Dr. Ge worked as a medical reviewer in Takeda’s pharmacovigilance division, where her job included identifying and evaluating potential safety signals for Actos. In the course of her work, she had direct knowledge of a link between Actos and harmful side effects such as bladder cancer and congestive heart failure. When she tried to report the link between Actos and bladder cancer, Dr. Ge claimed that her superiors directed her to change her assessment of the drug’s link from “related” to “unrelated.” She further claims that Takeda failed to report each adverse heart effect linked to Actos to the Food and Drug Administration (FDA).

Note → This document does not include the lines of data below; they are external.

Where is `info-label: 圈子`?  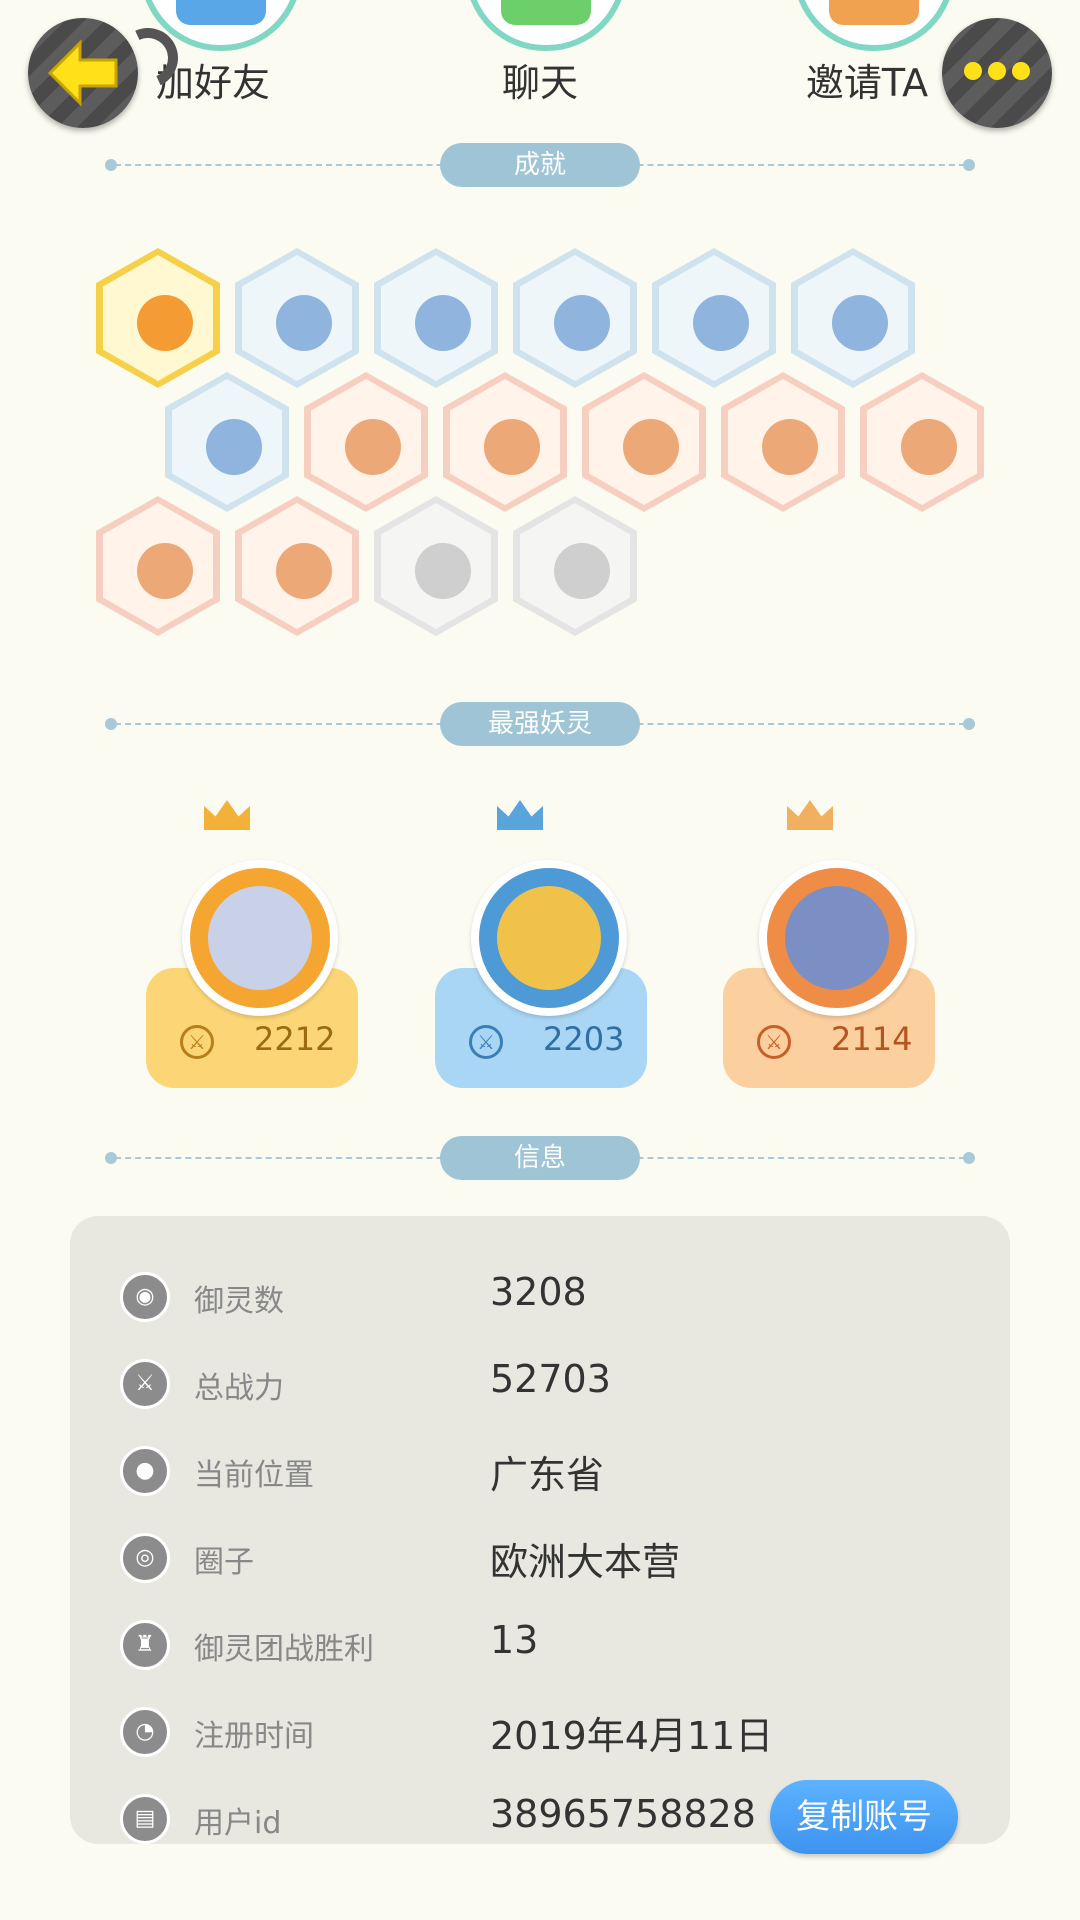
info-label: 圈子 is located at coordinates (224, 1562).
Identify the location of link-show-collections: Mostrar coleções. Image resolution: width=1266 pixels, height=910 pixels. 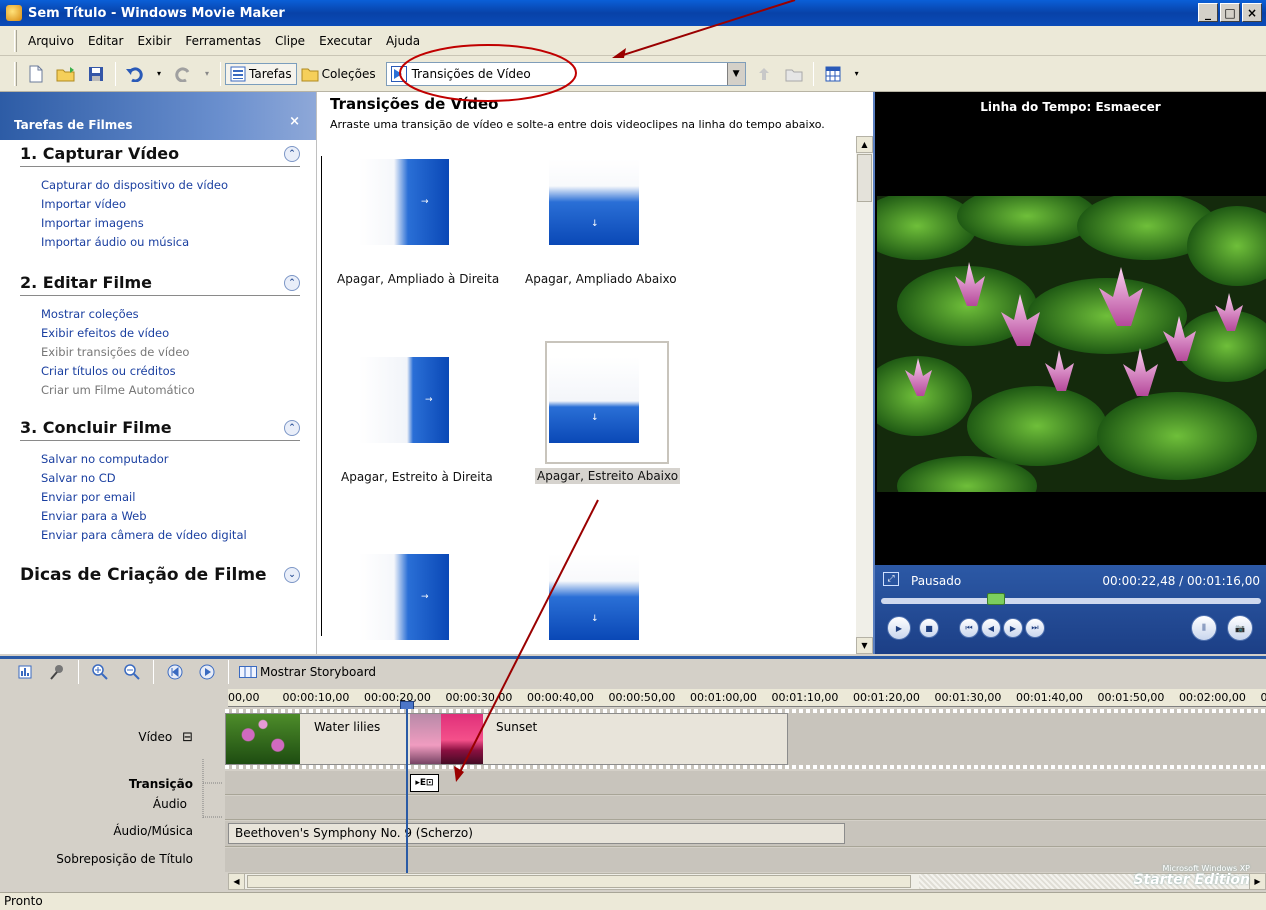
(170, 314).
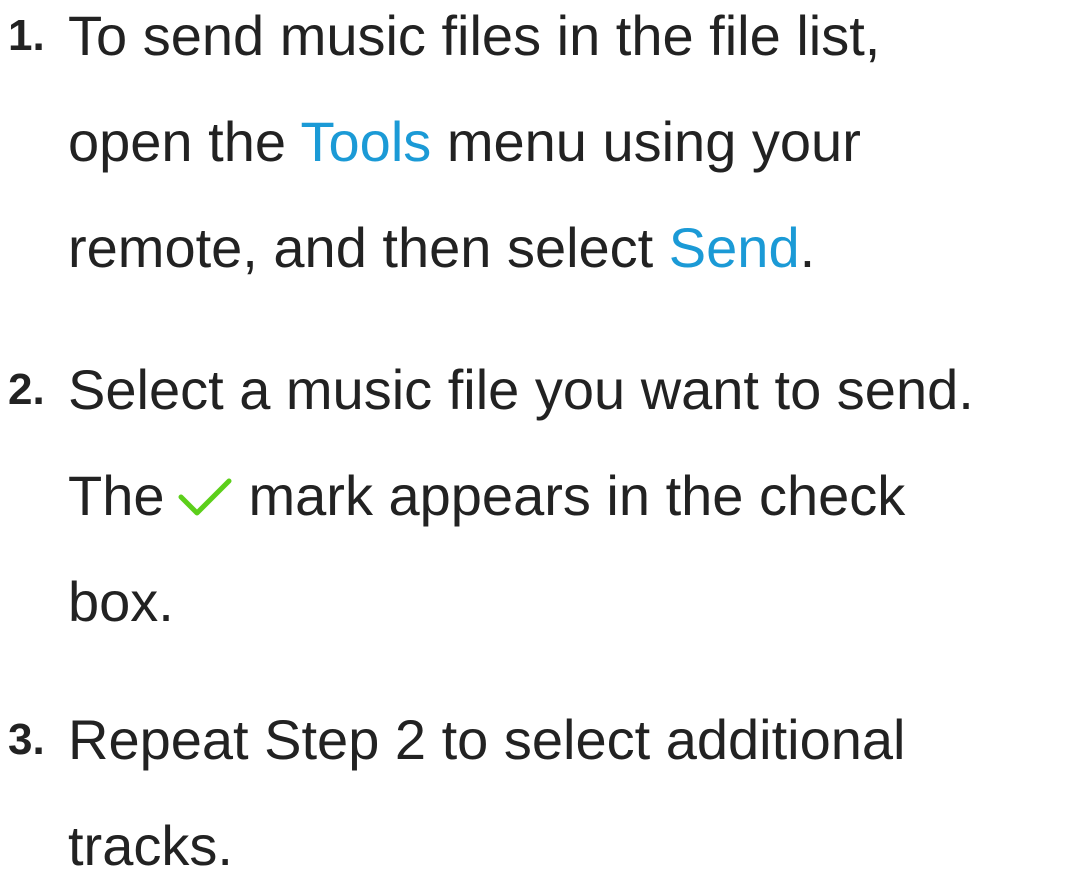 This screenshot has height=877, width=1085. Describe the element at coordinates (150, 846) in the screenshot. I see `step-3-line-2: tracks.` at that location.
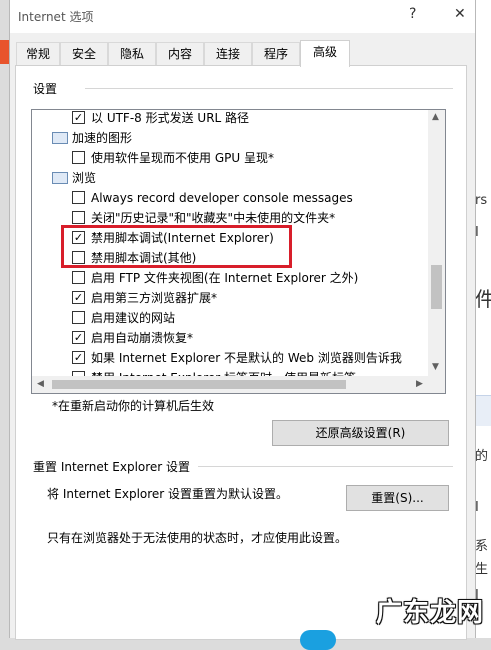 The height and width of the screenshot is (650, 491). What do you see at coordinates (276, 54) in the screenshot?
I see `tab-programs: 程序` at bounding box center [276, 54].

Through her whistleblower attorneys at Baum Hedlund Aristei & Goldman, Dr. Ge filed a qui tam lawsuit in the U.S. District Court for the District of Massachusetts, First Circuit on June 18, 2010. At the time of the filing, the circuit’s pleading standards for False Claims Act cases were “in flux,” according to her attorneys. She nonetheless believed that her allegations were sufficient to state a claim under existing law, but just to be cautious she requested leave to amend in case the district court disagreed. Her pre-judgment motion was ignored and ultimately the district court rejected Dr. Ge’s claims.
Confused as to why the court was silent on her pre-judgment request, she filed a post-judgment motion to amend, replete with expert testimony, and other witness declarations. The court denied this motion without explanation. In her appeal, Dr. Ge was told her pre-judgment efforts to amend were insufficient and her post-judgment efforts were “too little, too late.”
On April 10, 2014, Ge and her lawyers filed a certiorari petition, asking the Supreme Court to decide what leniency should be given to whistleblowers in granting leaves to amend. They claim that the circuit courts have inconsistent standards allowing whistleblowers to amend and that this case represents the perfect vehicle to address the inconsistencies. “The petition raises a really important circuit split regarding what rights a plaintiff has to seek an amendment to a complaint once the case has been dismissed,” said R. Brent Wisner, one of Ge’s attorneys. “Our system should not be about meeting specific technicalities but getting to the merits of the case.”
The Supreme Court has yet to decide whether the case will be heard.